-- Passage provided start --
Making email look good is only part of the reason. Like people running other businesses, publishers want specifics on who opens email, who clicks through to which links, and which addresses are no longer valid.

 

Email services offer other advantages as well. They meet federal requirements for providing recipients with a way to opt out (the email equivalent of a “Do not call” list), and they can give you at least a general idea of what “open” rates are typical with their other customers in publishing and/or in the subject area(s) you serve.

 

Most offer several price tiers, making their services affordable whether your database has 100 names or 25,000. The least expensive services usually restrict the number of images and links in a message. Some companies limit the number of emails you can send in a single day, but they may allow you to schedule mailings around the clock and on weekends and holidays. And some make it easy to import email history into your database, so you will have names and dates for each promotion to each recipient, and a record of whether the messages were opened or bounced as undeliverable.

 

Issues to bear in mind:

 

  • Some services require written proof that the people in your database have asked to receive email from you, which means you may not be able to use your database of media contacts, since they almost never opt in.

 

  • Email services sometimes refuse to send to impersonal addresses such as info@ . . . or office@ . . .

 

  • Reports don’t always provide as much detail as you can use.

 

  • Some vendors don’t distinguish between “opens” and “forwards,” and may provide no record of the addresses that messages have been forwarded to.

 

  • Some text editors are clunky, with limited documentation and software that occasionally stalls.

 

  • With today’s most reasonably priced software or services, the only ways a small business can track sales from a specific email are by using a promotion code or providing different landing pages.

 

This may change soon, however, thanks to QR codes. As the email service Get Response points out on its Web site, “If you paste a QR code into an email, recipients can scan it with their smartphone, and they will instantly be able to perform the actions you intended using the encoded information. . . . Depending on the coding, they would also be able to contact you [or your source page/site] in real time with their camera phone without having to type numbers or text messages in those tiny screens.”

 

Content on the Get Response site goes on to say: “It’s smart to link the QR code to a specific landing page to make it easier to track all the links. . . . Furthermore, if you assign a reference number to a web form that is promoted by a QR code, you’ll be able to track the number of sign-ups captured. You can then compare it to other ways of directing traffic to web forms [e.g., PPC campaigns, social media, and surveys] and analyze the conversion rates.”
-- Passage provided end --
-- Data start --
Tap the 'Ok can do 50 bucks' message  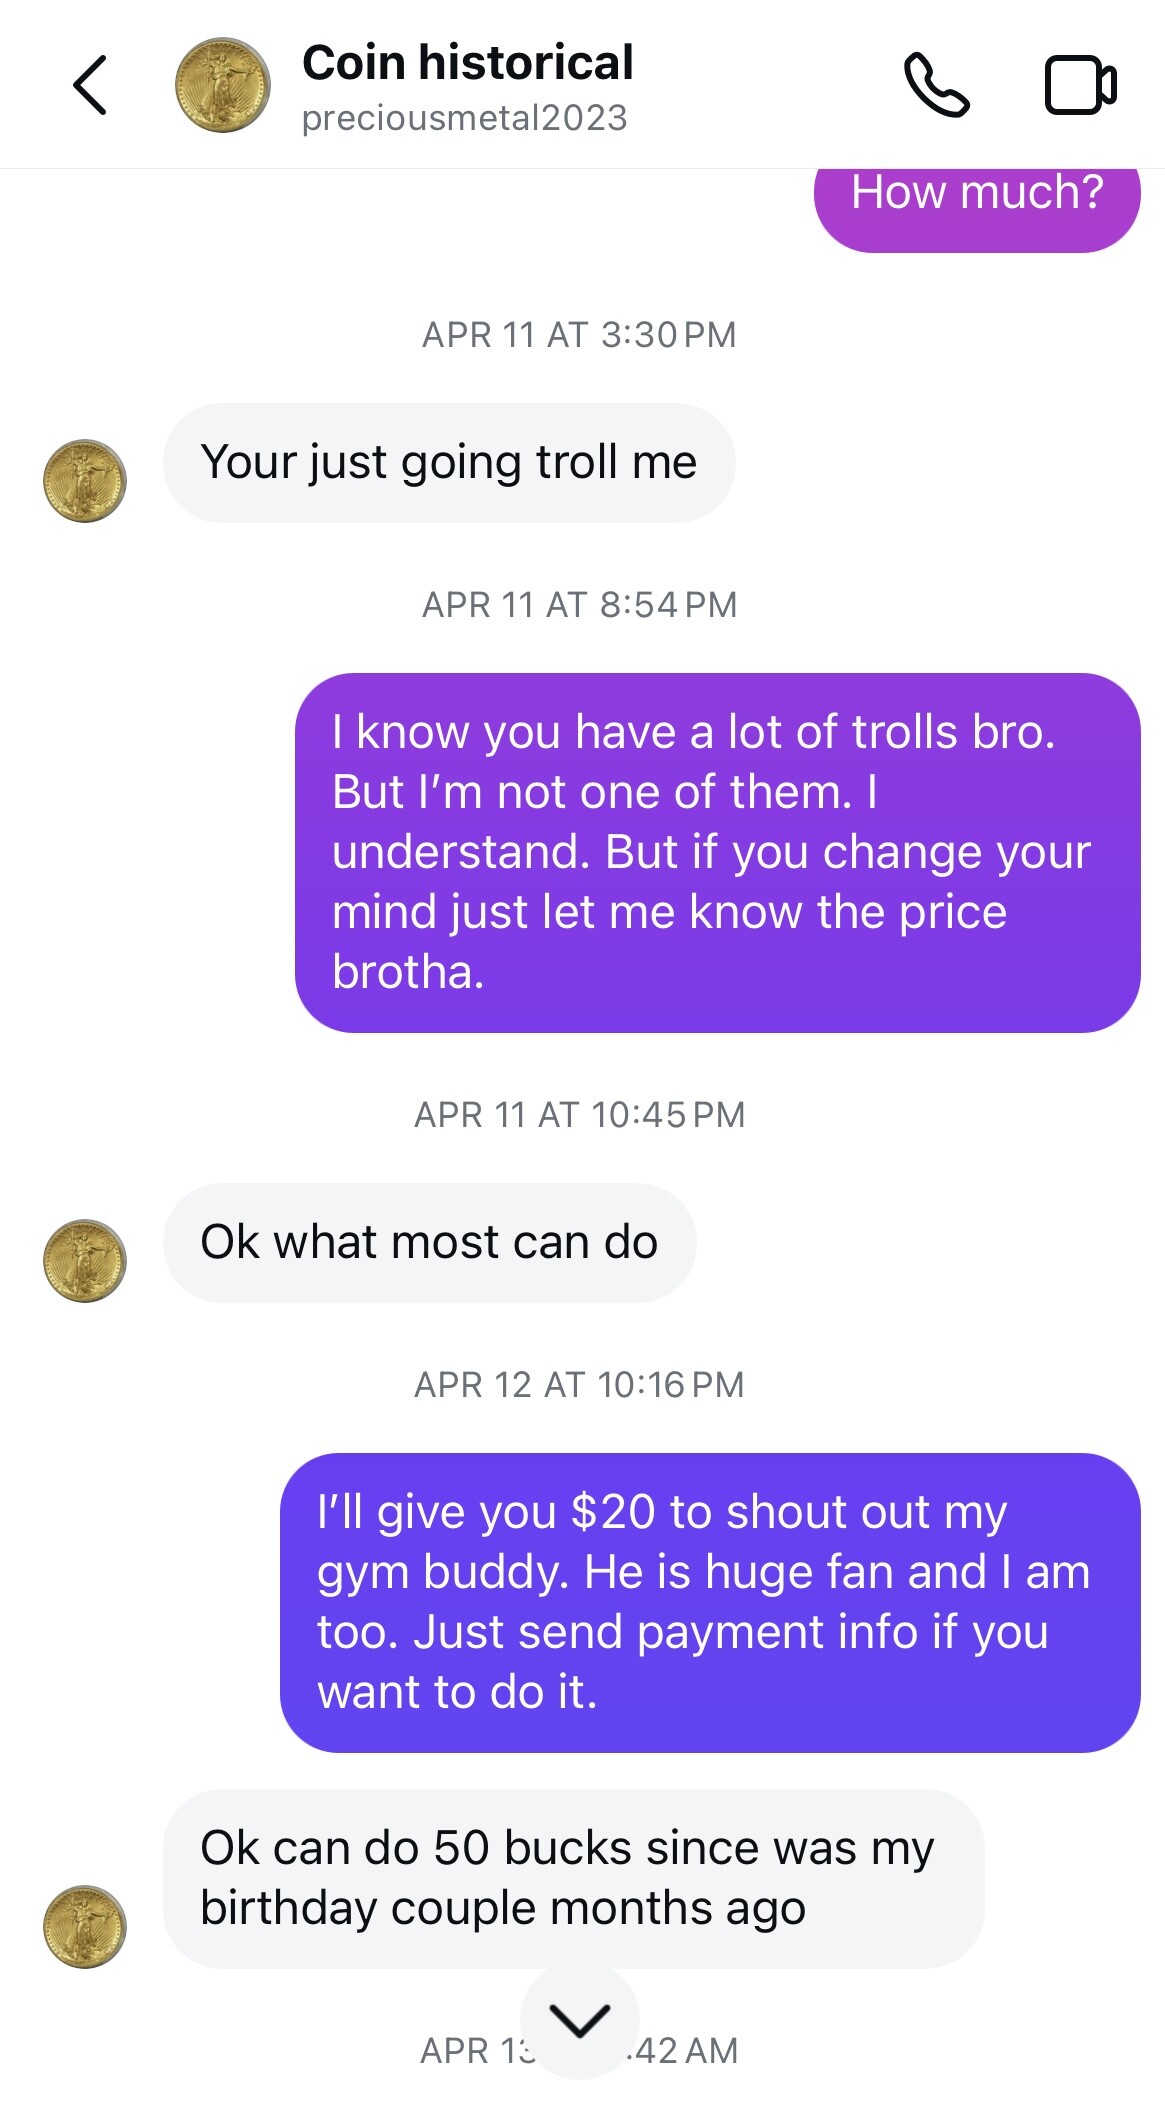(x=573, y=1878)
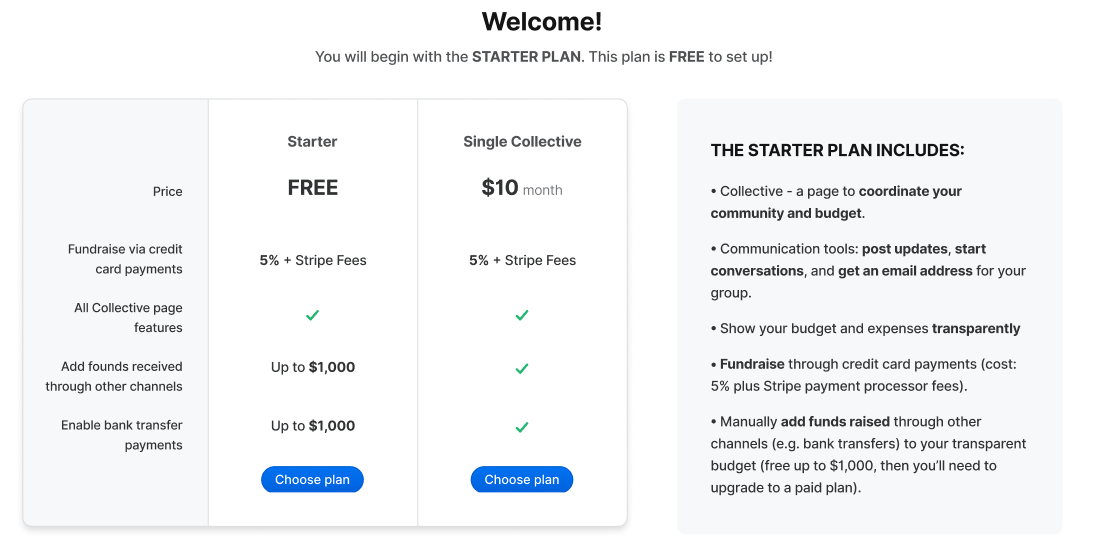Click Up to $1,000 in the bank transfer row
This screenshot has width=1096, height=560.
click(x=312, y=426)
-- Data end --
-- Data start --
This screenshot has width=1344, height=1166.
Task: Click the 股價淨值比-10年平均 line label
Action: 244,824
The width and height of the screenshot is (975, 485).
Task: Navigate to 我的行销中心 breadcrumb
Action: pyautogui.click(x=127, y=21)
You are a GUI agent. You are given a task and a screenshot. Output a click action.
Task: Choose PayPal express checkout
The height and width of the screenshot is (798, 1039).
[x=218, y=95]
-- Data end --
-- Data start --
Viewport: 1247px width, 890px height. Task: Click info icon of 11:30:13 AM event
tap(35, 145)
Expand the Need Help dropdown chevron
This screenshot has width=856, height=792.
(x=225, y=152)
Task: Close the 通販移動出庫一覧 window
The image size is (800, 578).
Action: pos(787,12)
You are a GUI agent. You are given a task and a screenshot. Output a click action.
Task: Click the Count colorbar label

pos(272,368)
-- Data end --
Objective 1 →
In the passage on email services for publishers, which email service is quoted about using QR codes?
Objective 2 →
List every issue that the passage on email services for publishers names under "Issues to bear in mind."
Objective 3 →
Extend the passage on email services for publishers from its final sentence.

Task answer 1 →
Get Response

Task answer 2 →
- Some services require written proof that the people in your database asked to receive email from you, so a database of media contacts may be unusable because they almost never opt in.
- Email services sometimes refuse to send to impersonal addresses such as info@ . . . or office@ . . .
- Reports don't always provide as much detail as you can use.
- Some vendors don't distinguish between "opens" and "forwards," and may provide no record of the addresses that messages were forwarded to.
- Some text editors are clunky, with limited documentation and software that occasionally stalls.
- With today's most reasonably priced software or services, a small business can track sales from a specific email only by using a promotion code or providing different landing pages.

Task answer 3 →
 

What Messages Get Through?

 

It’s important to recognize that every email program, whether designed for individual messages or for blasts, is subject to the filters built into recipients’ email software. Some recipients reject all bulk mail; others block certain domains, which means if someone’s been spammed by your domain or the domain of your email service, your message won’t get through.

 

E-blast software providers can provide no guarantees of delivery. Most make suggestions like one on the Constant Contact Web site: “If you believe your email campaigns are being blocked by an ISP or mail server as opposed to being filtered, we suggest you start by reaching out to your subscribers (contacts) or their ISP (Internet Service Provider) directly.”

 

The email that is most likely to get through the filters and be opened is a regular publication that customers and prospects perceive as informational, usually a newsletter or a tip. At Bucket Fillers in Brighton, MI, office and schedule manager Caryn Butzke reports that 30 percent is the typical open rate for its e-newsletter, which is distributed biweekly during the school year to 8,900 addresses via Constant Contact.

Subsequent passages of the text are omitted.